A group of students have been living in the Maagdenhuis building for over a month now. They have been organising a whole range of activities, from lectures and workshops, to presentations with local and international intellectuals supporting the protest movement. They are demanding direct democracy, participation in the management process, the halt of budget cuts and of the progressive corporatisation of the university.
University student movements rising up around Europe are proof of one of the most important issues of our time: the crisis of knowledge. It is when knowledge is unchallengeable and indisputable that people feel disconnected from the world they live in, and from the contribution they themselves are aiming to give to society.
Absence of an agora
Education is a window to the world, it should trigger curiosity and offer the keys for people to dream, to be creative and inspired in envisioning the world where they desire to live in. However, when universities are condemned to reflect the structures of the current economic and highly bureaucratic financial system, no sincere space (i.e. an agora) for dialogue and critical confrontation can sincerely develop, no challenging narratives can be explored. No alternatives for this topical phase of human history can be wisely drawn.
In this gloomy scenario groups of students inspired by fresh ideals and disillusioned by the perspective of the present, chose to react by occupying some university buildings in protest against the commercialisation of educational institutions. On 13th of February, academics and students of the Nieuwe Universiteit occupied the art deco Bungehuis building in response to the reforms of the University van Amsterdam (UvA).

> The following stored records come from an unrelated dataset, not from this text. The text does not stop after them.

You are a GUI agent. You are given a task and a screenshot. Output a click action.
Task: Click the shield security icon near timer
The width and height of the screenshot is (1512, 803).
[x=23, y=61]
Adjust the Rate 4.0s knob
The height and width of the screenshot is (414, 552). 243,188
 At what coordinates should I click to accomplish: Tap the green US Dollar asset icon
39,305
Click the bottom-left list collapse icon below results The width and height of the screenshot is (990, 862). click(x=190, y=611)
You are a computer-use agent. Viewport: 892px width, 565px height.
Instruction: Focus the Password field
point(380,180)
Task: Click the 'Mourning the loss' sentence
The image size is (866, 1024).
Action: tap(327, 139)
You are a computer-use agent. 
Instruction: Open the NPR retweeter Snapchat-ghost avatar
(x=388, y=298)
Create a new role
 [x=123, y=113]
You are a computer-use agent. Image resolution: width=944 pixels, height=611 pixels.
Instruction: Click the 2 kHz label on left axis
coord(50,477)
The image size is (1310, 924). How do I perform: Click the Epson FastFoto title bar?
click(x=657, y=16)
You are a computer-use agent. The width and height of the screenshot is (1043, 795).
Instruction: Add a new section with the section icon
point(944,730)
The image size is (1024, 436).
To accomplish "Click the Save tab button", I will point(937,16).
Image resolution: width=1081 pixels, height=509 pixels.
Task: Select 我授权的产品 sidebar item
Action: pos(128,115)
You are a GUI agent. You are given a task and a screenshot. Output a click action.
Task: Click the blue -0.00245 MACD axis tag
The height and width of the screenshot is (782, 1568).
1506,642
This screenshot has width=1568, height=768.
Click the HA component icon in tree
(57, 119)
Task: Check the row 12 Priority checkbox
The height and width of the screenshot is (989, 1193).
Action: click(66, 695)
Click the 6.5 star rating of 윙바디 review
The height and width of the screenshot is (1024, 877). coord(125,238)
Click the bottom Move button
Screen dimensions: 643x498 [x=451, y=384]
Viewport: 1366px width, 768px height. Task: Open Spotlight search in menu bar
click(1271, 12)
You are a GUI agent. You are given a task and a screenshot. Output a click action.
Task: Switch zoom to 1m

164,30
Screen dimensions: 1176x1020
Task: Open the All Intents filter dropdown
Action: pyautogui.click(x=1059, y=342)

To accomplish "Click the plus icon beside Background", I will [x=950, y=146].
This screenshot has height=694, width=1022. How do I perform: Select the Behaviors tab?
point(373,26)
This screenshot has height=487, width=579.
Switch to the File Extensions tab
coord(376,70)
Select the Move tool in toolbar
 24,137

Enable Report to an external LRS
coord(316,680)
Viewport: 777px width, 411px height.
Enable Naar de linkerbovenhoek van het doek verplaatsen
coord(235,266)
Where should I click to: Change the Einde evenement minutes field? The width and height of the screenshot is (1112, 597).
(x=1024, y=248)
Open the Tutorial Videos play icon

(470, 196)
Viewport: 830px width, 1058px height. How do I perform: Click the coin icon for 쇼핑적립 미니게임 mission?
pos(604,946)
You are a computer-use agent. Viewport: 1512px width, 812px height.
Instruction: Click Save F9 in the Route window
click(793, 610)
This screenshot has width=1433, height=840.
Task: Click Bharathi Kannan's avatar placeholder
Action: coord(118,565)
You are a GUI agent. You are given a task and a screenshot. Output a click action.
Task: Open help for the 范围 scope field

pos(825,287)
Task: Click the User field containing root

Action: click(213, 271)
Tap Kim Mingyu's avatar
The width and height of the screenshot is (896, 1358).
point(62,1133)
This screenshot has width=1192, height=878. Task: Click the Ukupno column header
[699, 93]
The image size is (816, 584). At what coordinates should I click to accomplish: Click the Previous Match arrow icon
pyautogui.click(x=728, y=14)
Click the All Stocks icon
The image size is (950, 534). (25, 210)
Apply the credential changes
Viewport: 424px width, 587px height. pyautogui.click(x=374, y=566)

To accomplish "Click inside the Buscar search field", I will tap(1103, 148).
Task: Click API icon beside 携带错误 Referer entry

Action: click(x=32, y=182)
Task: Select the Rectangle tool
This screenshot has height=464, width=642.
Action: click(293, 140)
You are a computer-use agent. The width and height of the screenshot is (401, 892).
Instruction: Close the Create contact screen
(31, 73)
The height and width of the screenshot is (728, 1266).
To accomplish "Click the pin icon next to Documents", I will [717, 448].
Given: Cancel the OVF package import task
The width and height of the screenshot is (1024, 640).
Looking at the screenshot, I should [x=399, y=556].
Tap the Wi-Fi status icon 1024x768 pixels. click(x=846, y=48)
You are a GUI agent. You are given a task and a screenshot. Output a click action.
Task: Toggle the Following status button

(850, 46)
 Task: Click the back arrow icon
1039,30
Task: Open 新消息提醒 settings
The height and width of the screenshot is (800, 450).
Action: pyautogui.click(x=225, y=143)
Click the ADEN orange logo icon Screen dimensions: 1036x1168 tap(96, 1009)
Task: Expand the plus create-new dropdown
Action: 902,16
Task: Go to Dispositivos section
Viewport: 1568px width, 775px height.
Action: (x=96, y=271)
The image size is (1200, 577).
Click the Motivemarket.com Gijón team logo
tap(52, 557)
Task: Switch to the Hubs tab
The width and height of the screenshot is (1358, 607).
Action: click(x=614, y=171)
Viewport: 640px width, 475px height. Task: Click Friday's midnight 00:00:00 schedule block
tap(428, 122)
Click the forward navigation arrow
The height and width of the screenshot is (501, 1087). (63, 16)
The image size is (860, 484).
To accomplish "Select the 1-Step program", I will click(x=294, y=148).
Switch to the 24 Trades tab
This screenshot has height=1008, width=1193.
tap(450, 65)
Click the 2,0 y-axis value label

After negotiations with the Board of Directors failed, the occupiers who refused to leave the building were evicted by the police. That same night, a group of students forced the door of the Maagdenhuis, the main UvA's administrative building placed in the heart of the city, and started the occupation that is currently ongoing.
The movement's goals are pursued through practices of direct democracy and self-organisation. In their pamphlet and self-published magazine Antithese, students and academics behind the Nieuwe Universiteit movement in Amsterdam affirm how during the occupation "we were finally ridding ourselves of a sort of postmodern cynicism”. In this sense, taking action and occupying is a reaction to "the growing apathy of the televised youngest generations who did internalise a feeling of powerlessness."
Liberation instead of occupation
The logic of the system is to produce people who are "unable and feel that they are unable and that agree that they are unable” affirms Jacques Rancière, the French philosopher who spoke at the Maagdenhuis last Wednesday. In this first month of activities at the Maagdenhuis, the movement has hosted workshops, feature films and documentaries screenings, as well as music concerts and daily lectures with professors and intellectuals such as anthropologist David Graeber, who was involved in the Occupy movement.
During these weeks, the word ‘occupation’ has rather been replaced by the Nieuwe Universiteit with the word ‘liberation’. On the pages of the pamphlet Onruststoker, a member of the movement, acknowledges the lack of a concrete plan for the future. According to him, “the negation of what is by no means a final stage” can be pursued through creative freedom that “animates our ideals, rough, subjective and diverse as they may still be, into experiments”.
“We are not only occupying this space”, affirms Michiel, a student who joined the movement after the occupation of the Maagdenhuis had begun. “We have started feeling a part of a big family as new occupations are happening elsewhere”.
A domino effect from Amsterdam to London
The news of the occupation of an administrative building at the London School of Economics in London on March 18th brought new confidence to the students in Amsterdam. From London, the occupiers explain that "the power of occupations is that they create a domino effect: this is only the beginning.” A few weeks earlier in Canada, students had started a strike at both York and Toronto universities, lamenting the insufficient and unequal allocation of resources to course instructors and teaching assistants.
The students in Amsterdam are confident that their demands will be listened to. “One of the demands is the end of real estate speculation on money that is supposed to be for research and teaching” affirms Joyce Pijnenburg, former student of UvA who has renounced a career in academia due to the malfunctioning that she is now denouncing.
“In 1969, the government listened to the students and changed the governance of the university by means of law”, recalls Michele Mugia, a philosophy student at the UvA and an activist since the beginning of the occupations. He has spent most of his time organising events and meetings during the month of occupation and he is proud to affirm that “everyone here believes they have written history and future at the same time.”
Bertie Kaal is a teacher at the UvA. She supports the struggle of the Nieuwe Universiteit and recalls how “the achievement of the occupation of the 1969 were lost in the following decades, as the top-down system gradually turned dominant”. She explains how the most of the teachers are now afraid to protest, fearing to lose their jobs. “I am happy that the students are protesting also because the professors aren’t doing it”, she continues.
The students behind the Nieuwe Universiteit are united and determined to not be afraid. According to Micheil, another student of the occupying collective, “other movements and political parties have gotten inspiration from us, and the sense of what is possible if you start acting and creating what you believe you stand for. That’s what we’re seeing happening here.”